Acute aortic syndromes

Aortic dissection

classification

  • Stanford Type A vs B
    • A: ascending aorta +/- arch
    • B: distal to origin of L subclavian artery
  • DeBakey Type 1/2/3
    • 1: entire aorta
    • 2: ascending aorta and/or the arch of the aorta
    • 3: only the descending aorta

progression

tear of intima
Etiology/Risk factors - Inherited disease: connective tissue disorders - EDS, Marfan's
- ↓ resistance across aortic wall: pregnancy, ↑ age
- Aortic wall stress: hypertension, cocaine misuse, arteritis, infection (syphilis)
Clinical presentation 80-90% present with pain - anterior chest, posterior chest, less commonly abdo
Others: focal neurology - TLOC, paraplegia (occlusion of spinal arteries), stroke and stroke-like symptoms; acute heart failure
- widened pulse pressure
- BP discrepancies - 20% of patients
risk stratification ADD-RS
Pathogenesis arterosclerotic ulcer → intima tear; or disruption of vasa vasorum; de novo intimal tear → blood into false lumen
Diagnostic investigations ECG:
Gold standard: CT aorta
Management Decide if you need:
Impending bleeding doom
  • Escalate early (to whichever specialty should be stopping the bleed)
  • Right place - resus, and on to theatre? IR?
    Vasc access and bloods:
  • 2x large bore cannula
  • Crossmatch, FBC, coag screen, VBG, LFT
    Haemostatic rescuscitation:
  • TXA (not for UGIB/peptic ulcer disease)
  • Correct coagulopathy
  • Anticoagulant reversal
    Optimise clotting: keep warm, aim iCa >1.1 (10ml 10% Ca gluconate PRN)

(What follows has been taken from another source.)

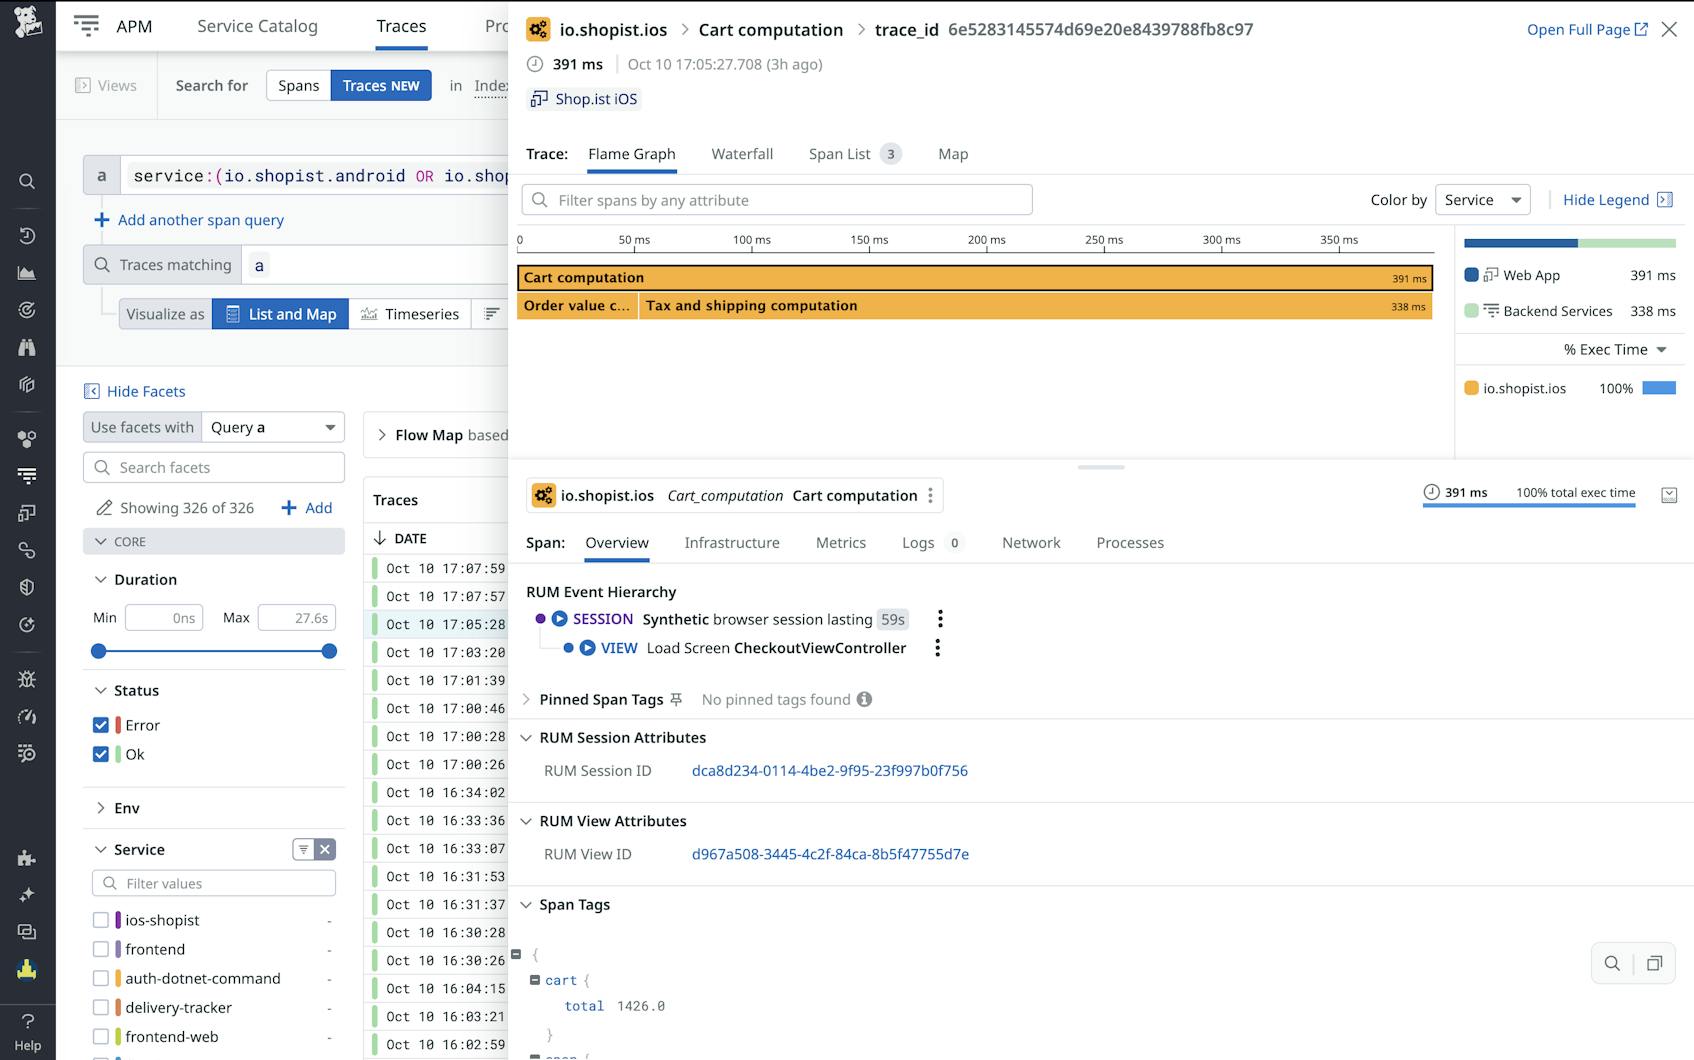
Task: Open the Color by Service dropdown
Action: tap(1482, 199)
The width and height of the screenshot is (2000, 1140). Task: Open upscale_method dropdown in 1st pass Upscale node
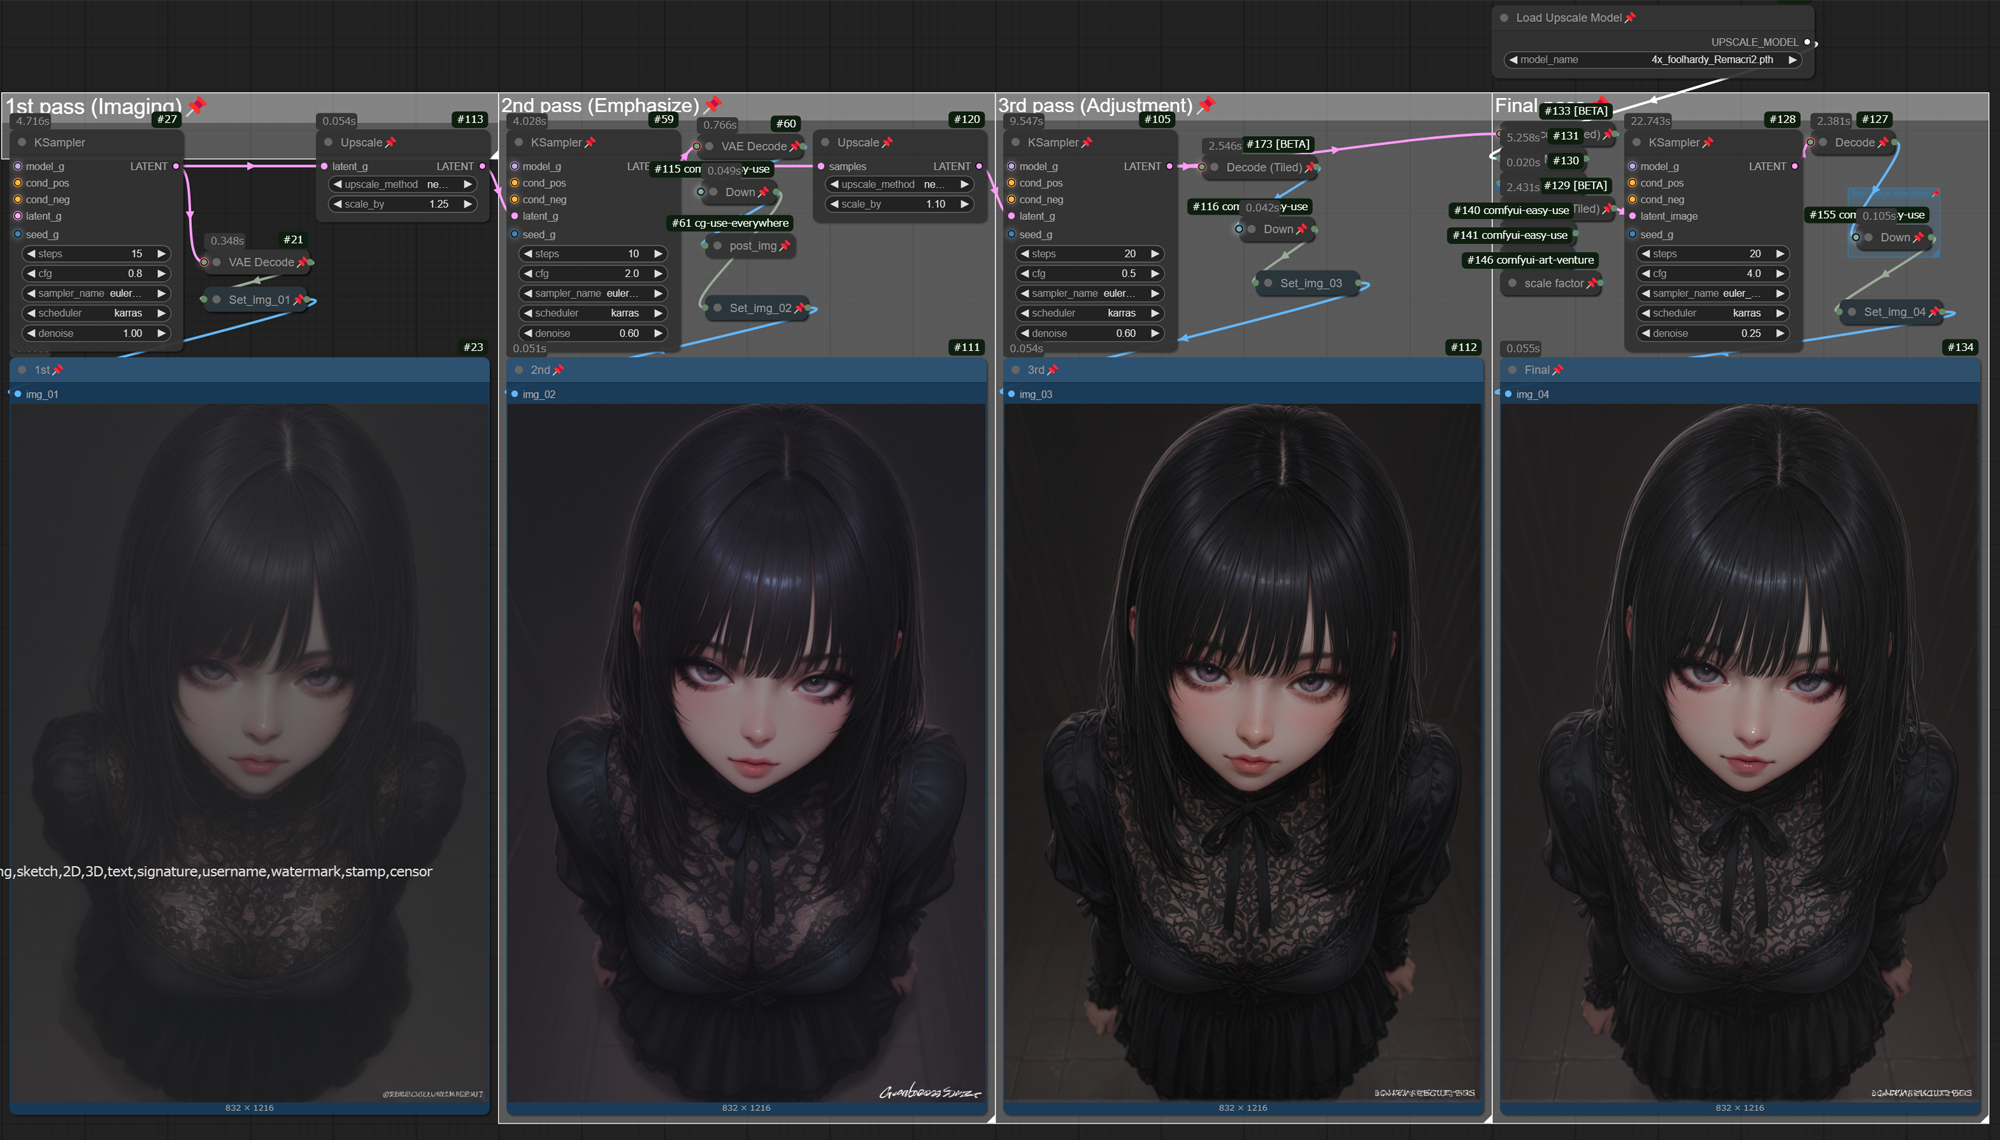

Buy time to surgical intervention if appropriate
Analgesia!
Beta blockers then vasodilators (avoid reflex tachycardia)
Type A typically gets surgical repair; Type B typically supportive care

Ruptured aortic aneurysms

AAA screening

AAA definition: permanent pathological dilation of the abdominal aorta with a diameter over 1.5 times the expected anteroposterior diameter of that segment

  • diagnostic threshold = >3.0cm
  • Men >65 get a one off abdo USS
    • No aneurysm found (less than 3.0 cm) — no further scans are required. 
    • Small AAA (3.0 cm to 4.4 cm) — the person is placed under surveillance and a repeat scan offered in 12 months. 
    • Medium AAA (4.5 cm to 5.4 cm) — the person is placed under surveillance and a repeat scan offered in 3 months. 
    • Large AAA (5.5 cm or larger) — the person is referred to a vascular surgeon.